Could you copy every line in the listing below that has the word "Inteligencia"?

### Materials provided:
************

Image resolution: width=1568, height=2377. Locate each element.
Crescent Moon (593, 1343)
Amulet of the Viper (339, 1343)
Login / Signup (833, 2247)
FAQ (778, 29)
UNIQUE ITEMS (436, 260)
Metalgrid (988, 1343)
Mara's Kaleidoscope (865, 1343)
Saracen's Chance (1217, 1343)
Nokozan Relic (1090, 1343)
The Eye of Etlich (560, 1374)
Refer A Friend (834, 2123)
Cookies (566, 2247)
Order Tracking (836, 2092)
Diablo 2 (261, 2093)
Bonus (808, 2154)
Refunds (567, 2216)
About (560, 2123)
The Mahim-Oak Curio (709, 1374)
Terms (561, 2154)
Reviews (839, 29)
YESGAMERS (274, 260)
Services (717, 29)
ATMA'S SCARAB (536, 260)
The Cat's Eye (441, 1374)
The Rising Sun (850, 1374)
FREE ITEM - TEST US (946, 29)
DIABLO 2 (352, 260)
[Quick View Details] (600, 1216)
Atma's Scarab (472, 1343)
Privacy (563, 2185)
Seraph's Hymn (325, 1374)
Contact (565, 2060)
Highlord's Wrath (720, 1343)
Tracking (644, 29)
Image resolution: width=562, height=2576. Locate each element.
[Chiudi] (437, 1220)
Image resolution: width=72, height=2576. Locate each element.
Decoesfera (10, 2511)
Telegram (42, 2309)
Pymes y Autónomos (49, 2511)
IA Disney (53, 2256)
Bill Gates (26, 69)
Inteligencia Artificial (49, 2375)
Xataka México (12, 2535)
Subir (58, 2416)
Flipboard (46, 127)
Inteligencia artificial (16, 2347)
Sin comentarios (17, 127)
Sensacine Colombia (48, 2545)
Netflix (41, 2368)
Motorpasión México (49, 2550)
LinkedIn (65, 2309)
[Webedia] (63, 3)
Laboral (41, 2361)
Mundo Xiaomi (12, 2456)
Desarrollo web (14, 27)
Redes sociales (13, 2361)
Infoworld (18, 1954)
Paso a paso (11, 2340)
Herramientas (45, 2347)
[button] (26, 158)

************

### Solution to the problem:
Inteligencia Artificial (49, 2375)
Inteligencia artificial (16, 2347)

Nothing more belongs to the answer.